#### WHAT IS NEEDED:
Gather each line from the records below that contains the word "This". Case counts.

#### EXERCISE DATA:
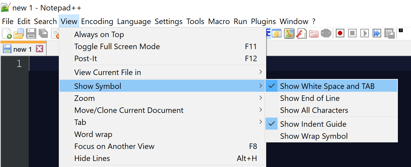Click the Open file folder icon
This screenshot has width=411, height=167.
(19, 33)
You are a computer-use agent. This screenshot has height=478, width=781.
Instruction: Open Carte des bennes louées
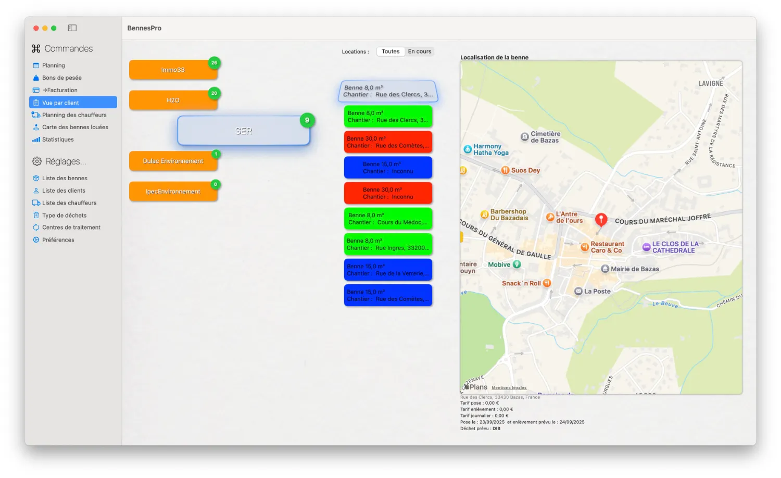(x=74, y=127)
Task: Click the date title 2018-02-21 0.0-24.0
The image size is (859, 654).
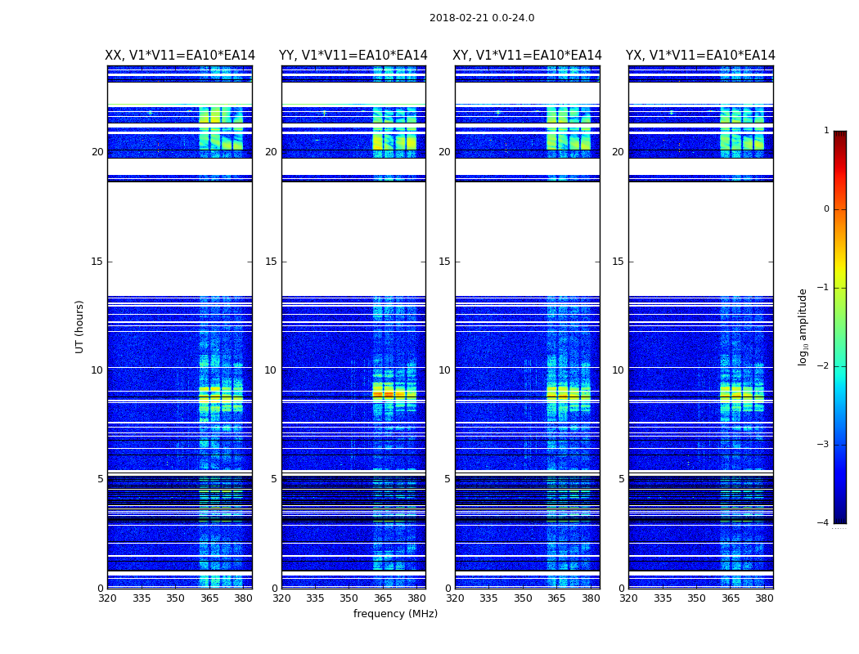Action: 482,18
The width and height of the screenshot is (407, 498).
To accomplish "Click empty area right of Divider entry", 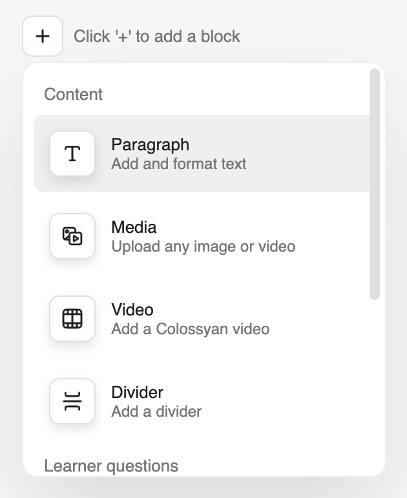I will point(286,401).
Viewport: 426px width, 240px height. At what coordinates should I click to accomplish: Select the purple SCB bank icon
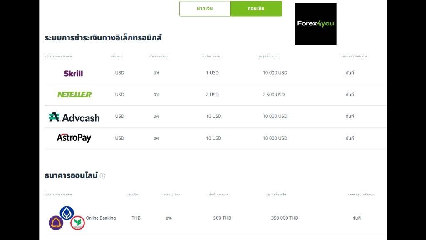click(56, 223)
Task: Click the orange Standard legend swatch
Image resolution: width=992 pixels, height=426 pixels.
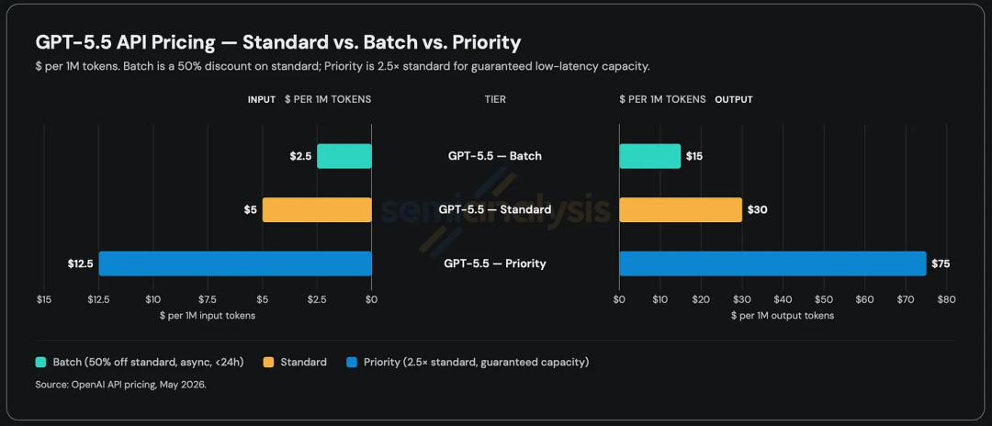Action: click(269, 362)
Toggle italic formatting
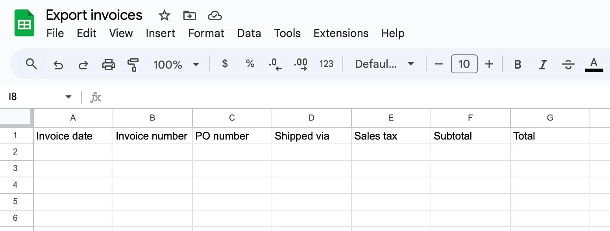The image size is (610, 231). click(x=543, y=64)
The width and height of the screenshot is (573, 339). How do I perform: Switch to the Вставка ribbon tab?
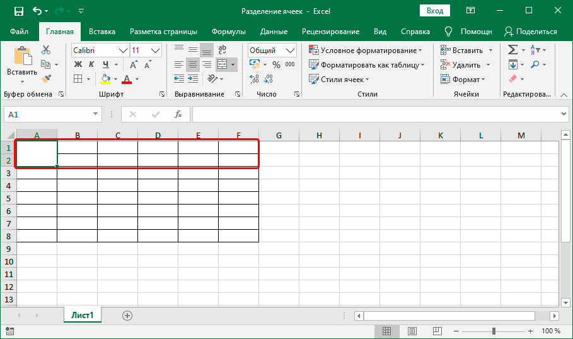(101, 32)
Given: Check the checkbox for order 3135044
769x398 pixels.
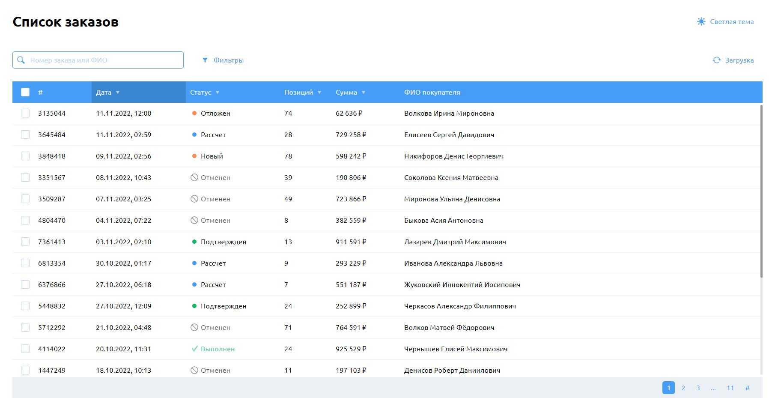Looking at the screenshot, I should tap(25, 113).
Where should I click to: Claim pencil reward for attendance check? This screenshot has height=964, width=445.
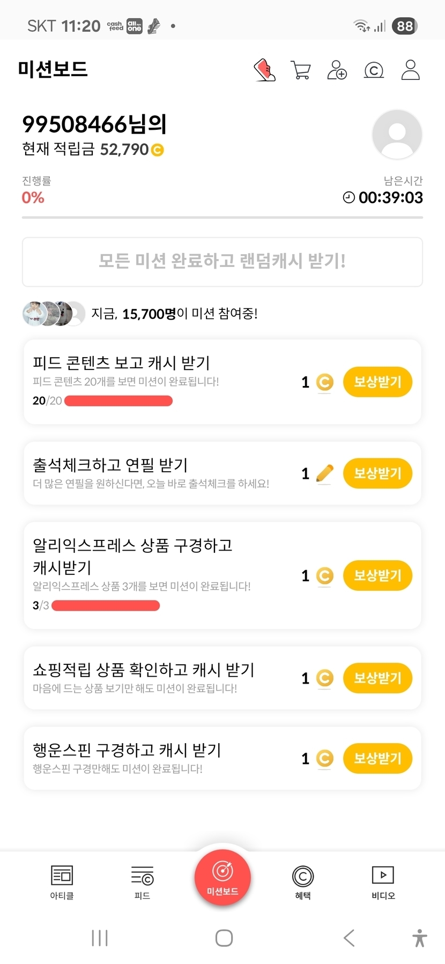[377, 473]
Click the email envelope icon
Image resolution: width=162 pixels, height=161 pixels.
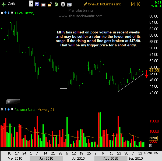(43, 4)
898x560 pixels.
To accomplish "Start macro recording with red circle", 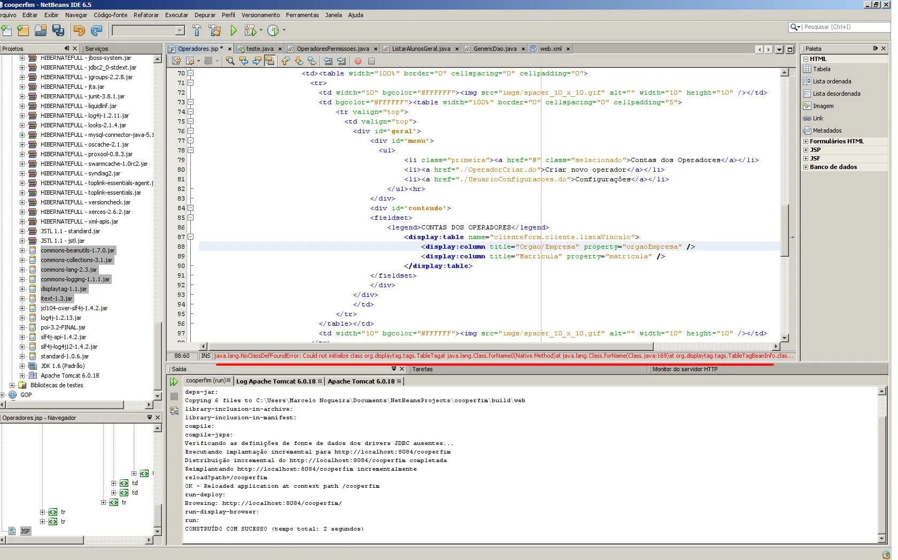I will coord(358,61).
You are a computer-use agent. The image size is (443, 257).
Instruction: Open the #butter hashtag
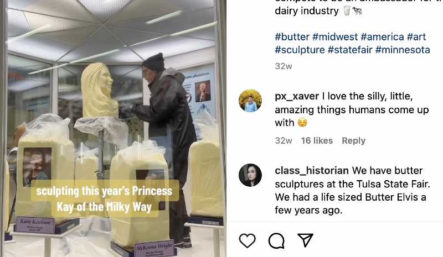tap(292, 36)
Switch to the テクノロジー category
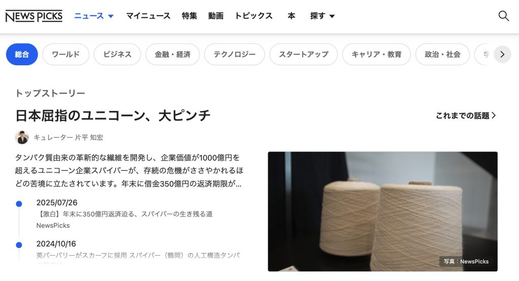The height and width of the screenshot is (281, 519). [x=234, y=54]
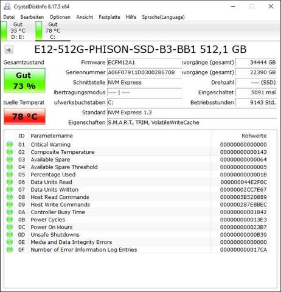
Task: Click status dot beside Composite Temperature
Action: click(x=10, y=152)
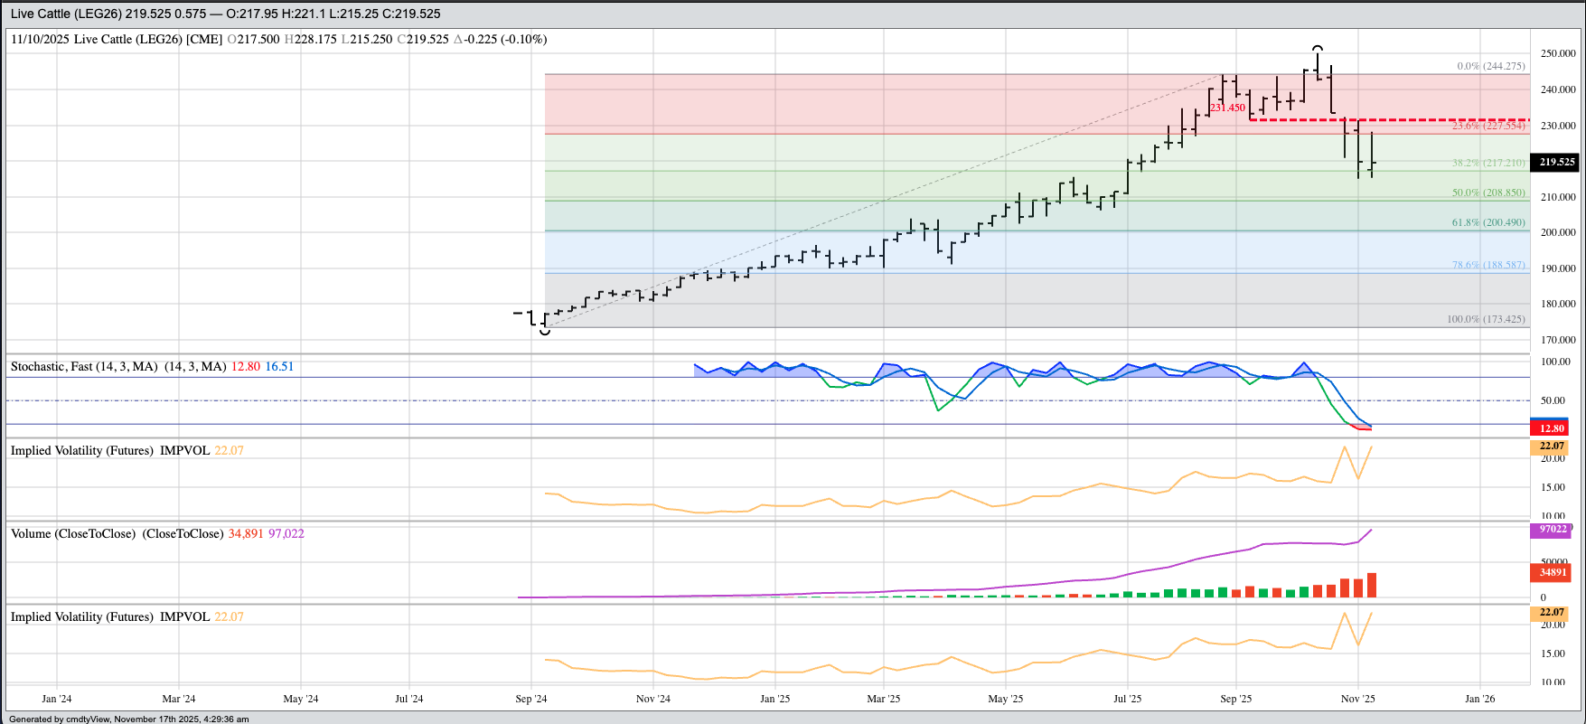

#### THE ANSWER:
This screenshot has width=411, height=167.
You are a computer-use agent. This screenshot has height=478, width=781.
Where should I click to: Claim pencil reward for attendance check? This screenshot has height=964, width=445.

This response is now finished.